When A Couple Decides To Divorce, The Court Doesn’t Need To Be Nosey About It

Here's how the Madras high court's ruling on cases where a couple decides to divorce can be in favour of women. Read to know more!

Here’s how the Madras high court’s ruling on cases where a couple decides to divorce can be in favour of women. Read to know more!

The Indian Marital Bedroom has always tended to be everyone’s business. From aunties who are all too curious to know if you’ve been impregnated, (some hyper-curious ones ask newlywed brides right from week one of married life), to reams of unsolicited advice on how one should run her marital home, there has been a lot and more about the marital home that’s become everybody’s business.

Call it a cultural notion or a matter of traditional social attitudes – the fact that stands out is that every stakeholder wants a marriage to work out.  This is why, in India, marriage is more than just about brides and grooms, it is about their families.

With all this cultural premium attached to marriage, when the D word rears its head, it is almost gasp-worthy. Families dovetail into the conversation, try to persuade the couple to work things out. If it is an arranged marriage, the premium remains on the social stigma that might come from a broken marriage – stigma that might have a ripple effect on the families.

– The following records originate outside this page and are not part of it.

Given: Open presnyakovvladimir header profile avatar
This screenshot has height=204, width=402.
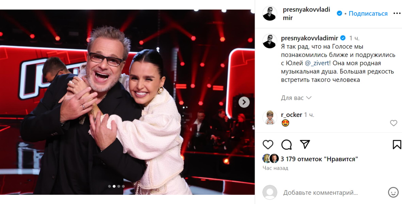Looking at the screenshot, I should click(270, 14).
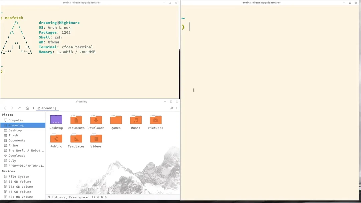Open the Videos folder

tap(96, 138)
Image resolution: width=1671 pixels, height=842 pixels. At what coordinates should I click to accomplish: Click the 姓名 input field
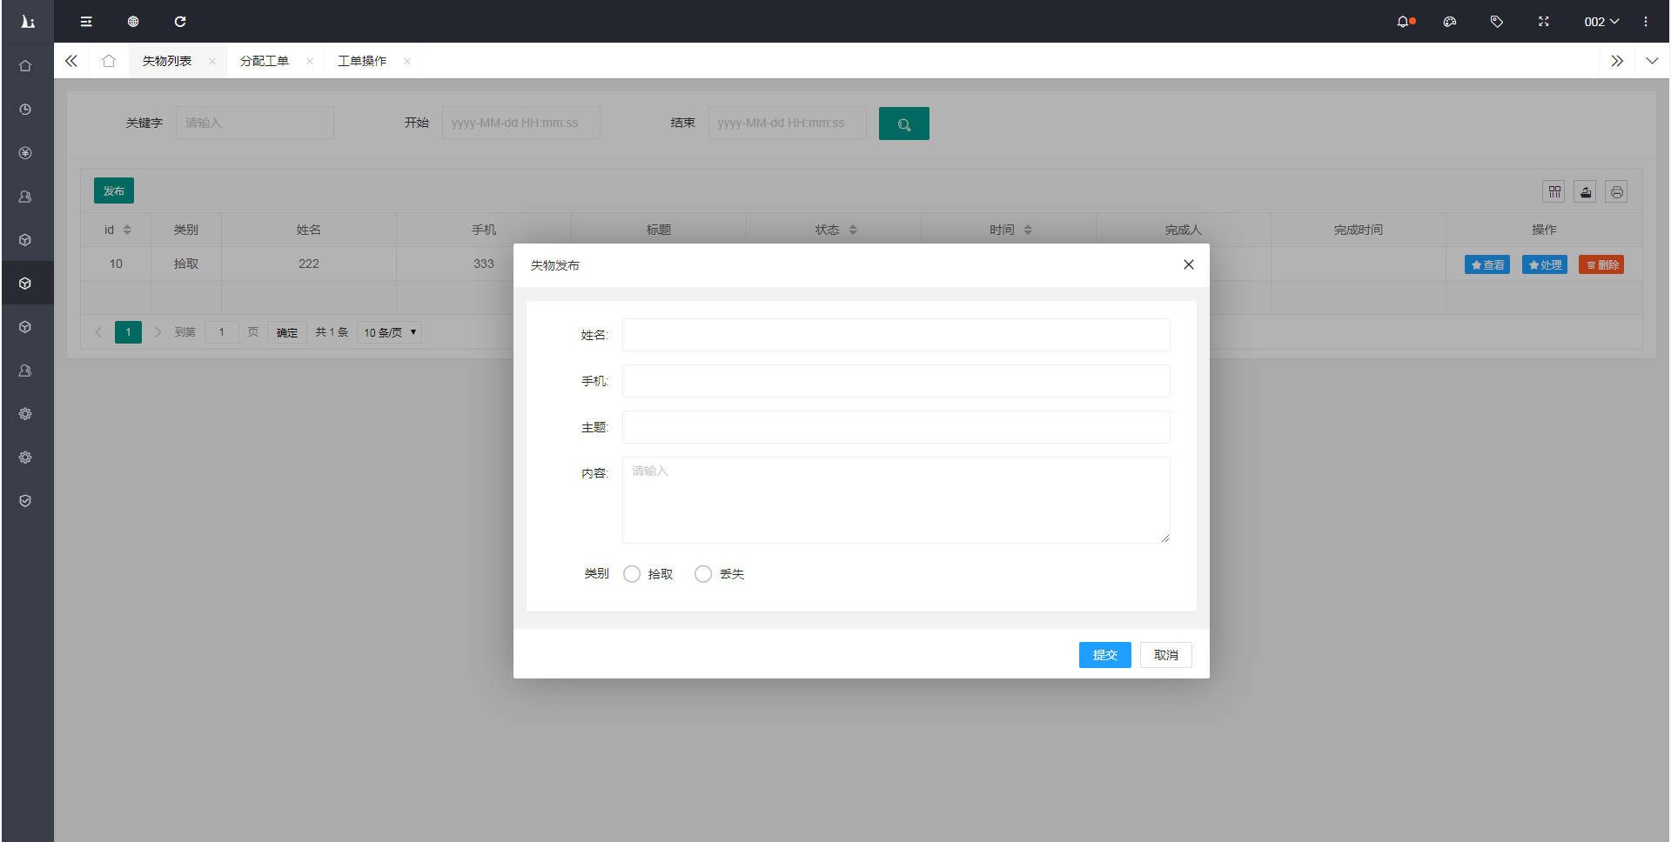pos(896,335)
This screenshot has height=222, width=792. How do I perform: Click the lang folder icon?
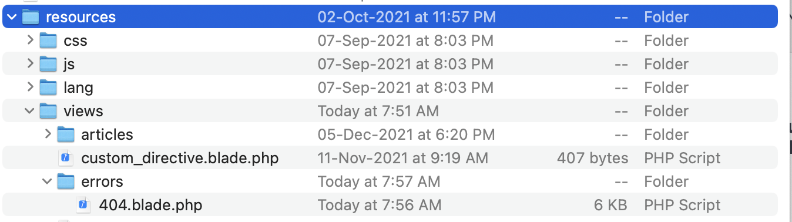coord(48,88)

If it is a love marriage, most often than never, the ‘I-told-you-so’ tag is slapped, and there’s a stigma that might have a ripple effect on the families. This ultimately fuelled the need to offer ‘solid reasons’ to justify a divorce – something that even the judiciary once stressed on.

However, in a recent proactive judgment, the status quo was changed – at least for Tamil Nadu, going by jurisdiction. Thanks to the Madras High Court’s ruling, if a married couple wants divorce by mutual consent, it is not a court’s business to deny them judicial separation by insisting on knowing the reason for their decision.

The division bench comprising Justice K K Sasidharan and Justice N Gokuldas said: “In case the marriage is a failure and the parties wanted to put an end to the marital bond, the court should respect the sentiments and grant divorce. It is not the intention of the legislature to deny divorce in spite of the parties taking a conscious decision to part ways.”

Given the premium on arranged marriages, and that as in most cultures, women remain ambassadors of familial and social honour, there has been a great deal of stigma ascribed to a woman who seeks a divorce, or even goes through with a divorce.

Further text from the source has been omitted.